TASK DIRECTIONS
Please set down, unchanged, each line from the one with "Click the Invisible" to the final line of the data below, both included. Drop the pictures.

DATA
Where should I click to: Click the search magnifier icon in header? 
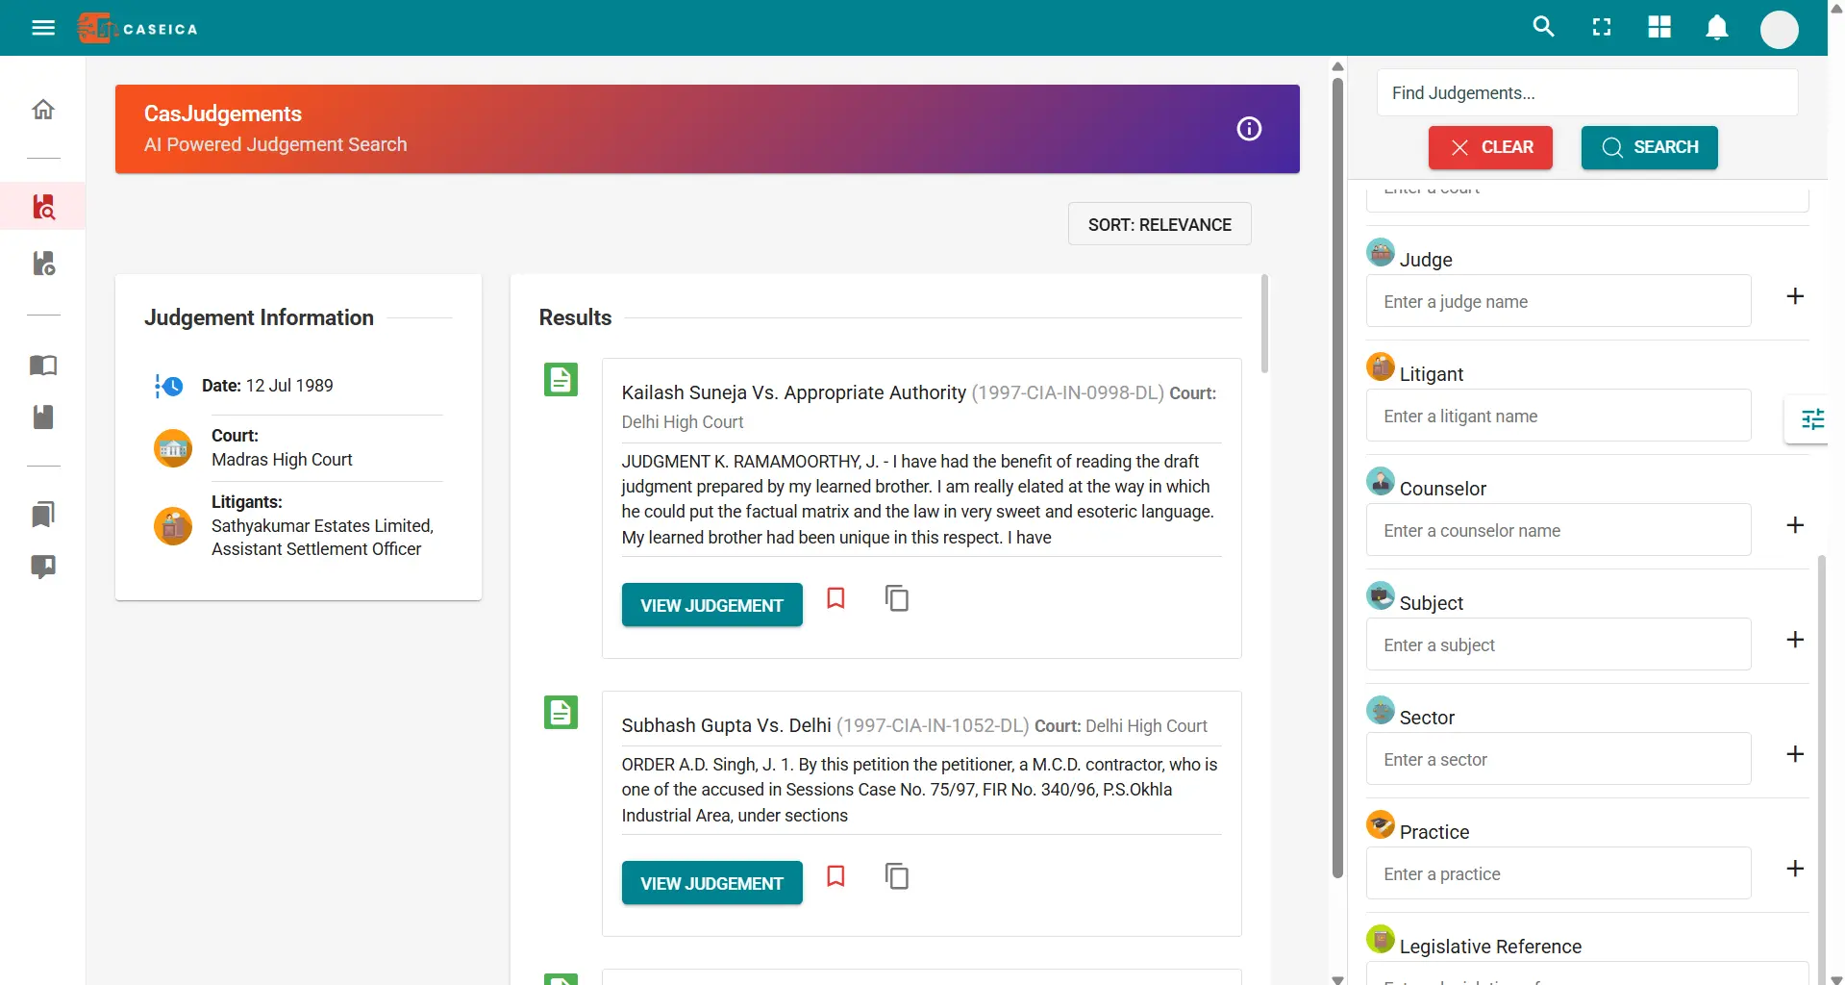point(1543,27)
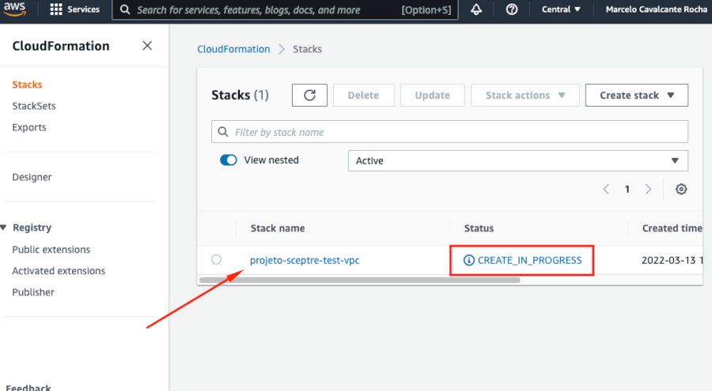This screenshot has width=712, height=391.
Task: Open the Active filter dropdown
Action: click(x=517, y=160)
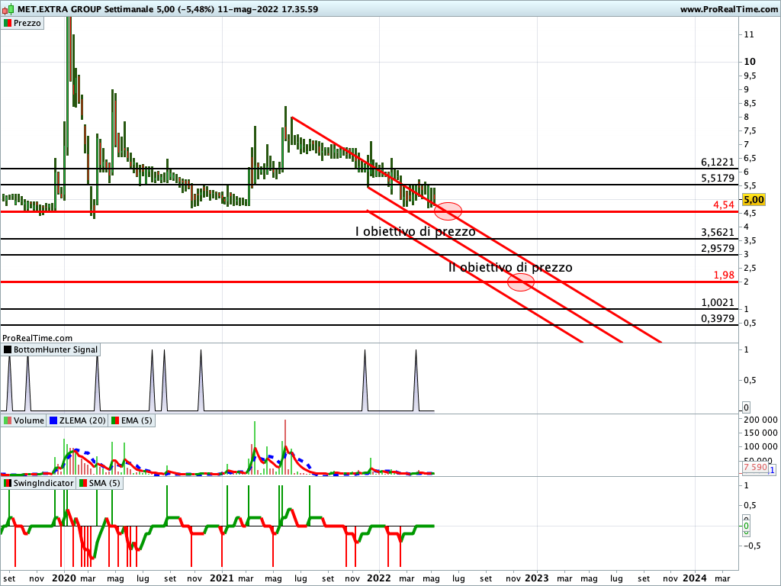Click the 'I obiettivo di prezzo' text annotation
Image resolution: width=781 pixels, height=586 pixels.
pyautogui.click(x=415, y=231)
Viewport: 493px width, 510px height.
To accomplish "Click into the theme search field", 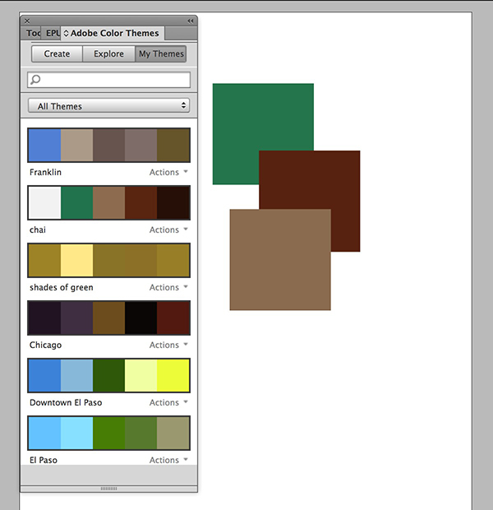I will pyautogui.click(x=115, y=80).

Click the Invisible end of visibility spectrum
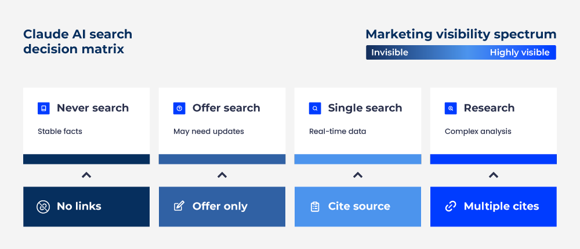(x=390, y=53)
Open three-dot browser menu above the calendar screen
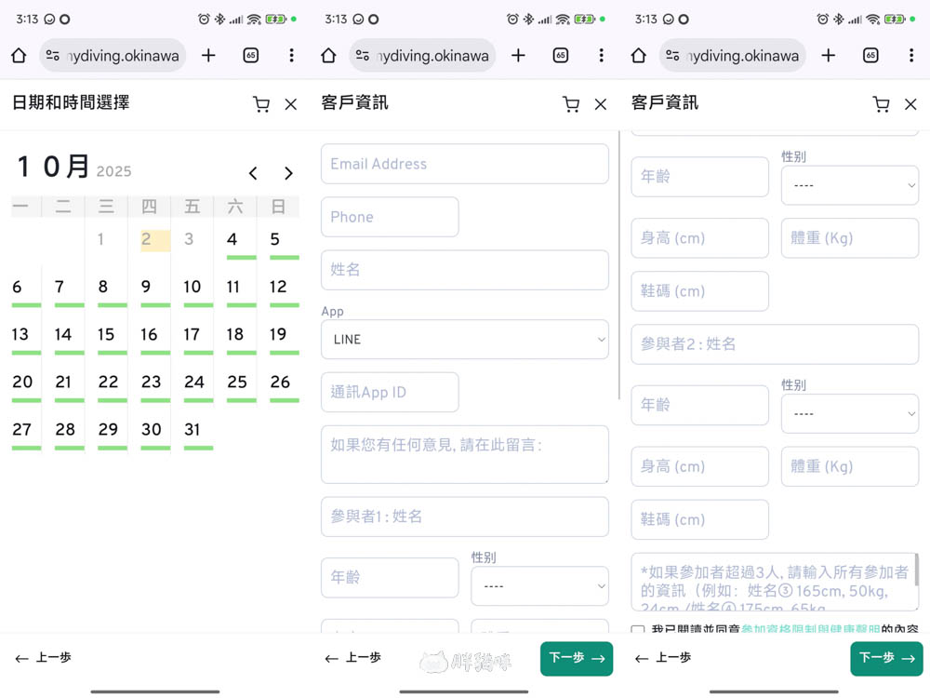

ANSWER BELOW
Click the Invisible end of visibility spectrum
(x=390, y=53)
Open three-dot browser menu above the calendar screen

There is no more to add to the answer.